Which is why Senate Majority Leader Mitch McConnell and House Speaker Paul Ryan have gone WAY out of their way in recent days to assure everyone that the government won’t shut down next month when Congress returns to Washington.

“I don’t think a government shutdown is necessary, and I don’t think most people want to see a government shutdown, ourselves included,” Ryan said on Wednesday in Oregon.

And/but: Trump seems to be spoiling for a fight with Republicans in Congress and appears to have settled on playing a game of chicken with Ryan and McConnell on shutting down the government if money for his border wall isn’t provided.

“Believe me, if we have to close down our government, we’re building that wall,” Trump promised a cheering Arizona crowd during a wild campaign rally on Tuesday night.

Then, on Thursday morning, Trump went after McConnell and Ryan via Twitter.

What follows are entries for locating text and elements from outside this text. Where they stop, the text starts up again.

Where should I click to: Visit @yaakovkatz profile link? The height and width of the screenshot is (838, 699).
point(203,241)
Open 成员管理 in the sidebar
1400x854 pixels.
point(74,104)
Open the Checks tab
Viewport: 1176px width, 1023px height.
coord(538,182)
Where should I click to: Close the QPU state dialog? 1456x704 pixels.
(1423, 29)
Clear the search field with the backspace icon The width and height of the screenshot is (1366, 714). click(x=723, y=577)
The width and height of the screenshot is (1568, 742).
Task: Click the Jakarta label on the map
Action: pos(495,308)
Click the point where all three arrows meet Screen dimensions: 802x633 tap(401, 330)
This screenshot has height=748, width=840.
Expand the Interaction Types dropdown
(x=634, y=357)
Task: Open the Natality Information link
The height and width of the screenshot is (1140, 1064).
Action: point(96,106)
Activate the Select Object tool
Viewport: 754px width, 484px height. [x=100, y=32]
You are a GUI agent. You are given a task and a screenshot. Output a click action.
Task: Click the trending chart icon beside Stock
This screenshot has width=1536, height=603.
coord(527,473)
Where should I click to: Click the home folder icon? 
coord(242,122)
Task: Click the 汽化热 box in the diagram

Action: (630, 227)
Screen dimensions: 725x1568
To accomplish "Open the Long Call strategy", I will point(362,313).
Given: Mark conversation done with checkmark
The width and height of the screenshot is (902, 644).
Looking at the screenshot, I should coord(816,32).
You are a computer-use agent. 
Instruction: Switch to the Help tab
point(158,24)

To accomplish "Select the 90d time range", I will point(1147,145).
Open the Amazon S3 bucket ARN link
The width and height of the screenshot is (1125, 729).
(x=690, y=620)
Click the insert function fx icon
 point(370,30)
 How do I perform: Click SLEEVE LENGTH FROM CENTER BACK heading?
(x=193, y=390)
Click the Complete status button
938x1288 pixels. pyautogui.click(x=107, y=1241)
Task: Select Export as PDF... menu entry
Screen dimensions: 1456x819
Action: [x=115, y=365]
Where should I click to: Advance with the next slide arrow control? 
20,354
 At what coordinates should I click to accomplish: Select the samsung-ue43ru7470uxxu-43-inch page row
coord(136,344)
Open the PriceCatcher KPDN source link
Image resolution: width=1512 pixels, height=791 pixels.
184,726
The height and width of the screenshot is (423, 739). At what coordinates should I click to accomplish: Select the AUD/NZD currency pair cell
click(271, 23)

“I requested that Mitch M & Paul R tie the Debt Ceiling legislation into the popular V.A. Bill (which just passed) for easy approval,” he tweeted. “They didn’t do it so now we have a big deal with Dems holding them up (as usual) on Debt Ceiling approval. Could have been so easy-now a mess!”

Then, minutes later, this: “The only problem I have with Mitch McConnell is that, after hearing Repeal & Replace for 7 years, he failed!That should NEVER have happened!”

Those Trump tweets come less than two weeks after he repeatedly attacked McConnell on the failure to pass health care reform and suggested the Kentucky Republican might need to consider stepping down as leader. And, it comes just days removed from a series of stories detailing the fact that the two men haven’t spoken in weeks and have no plans to do so.

A bit more context: Government shutdowns, historically speaking, are almost always a very bad thing for the side that gets the blame.

The shutdowns of late 1995 and early 1996 — which then-Speaker Newt Gingrich forced under the belief it would hurt President Bill Clinton mortally in advance of his re-election bid — turned into an unmitigated disaster for the GOP. The shutdown was the beginning of Clinton’s political comeback, and he coasted to victory in November 1996. Two years later, Gingrich and Republicans suffered major losses in the House — and Gingrich quit.

The 2013 government shutdown — which lasted 16 days and was triggered by Republican Sen. Ted Cruz’s demands over defunding Obamacare — looked to, again, be a huge problem for congressional Republicans. Their poll numbers dipped badly during the closures and the shutdown’s immediate aftermath.

But the mishaps of healthcare.gov — a slow-motion collapse that began in October and continued well into 2014 — turned into a godsend for Republicans. It reminded their voters of who was still in charge in Washington (President Barack Obama, a Democrat) and made the country, largely, forget about how Republican majorities in the House and Senate were responsible for the shutdown.

There’s one crucial difference between 2013 and today, however: Republicans control the executive and legislative branches of government. There is no Obama or Obamacare to scapegoat. There is no botched rollout of a website to villainize. Just Trump, Ryan and McConnell. And no repeal and replace of Obamacare (or much else, legislatively speaking).

And so, we have two totally contradictory lines of thinking: 1) McConnell/Ryan dead set on avoiding a shutdown, knowing the damage it could do to the near-term and long-term political prospects of their party and 2) Trump desperate for a fight to show his outsidery-ness and distance himself from GOP leaders who don’t listen to him.

The problem is obvious. If Trump goes hard on his demand for border wall funding — White House types insist he is very serious about doing so, but he is also incredibly mercurial and changeable — he would likely have the House Freedom Caucus and a decent-sized chunk of conservative senators on his side. Which would mean that Ryan and McConnell would have to pass a government funding bill with lots of Democratic votes. And that Trump could veto whatever they passed and — wait for it — that they almost certainly wouldn’t have the votes to overturn that veto.

If you’re saying to yourself, “Trump would never do that to his own party,” stop and look back at the last two years. And if you are a Republican, get ready — because the next month is going to be a very bumpy ride.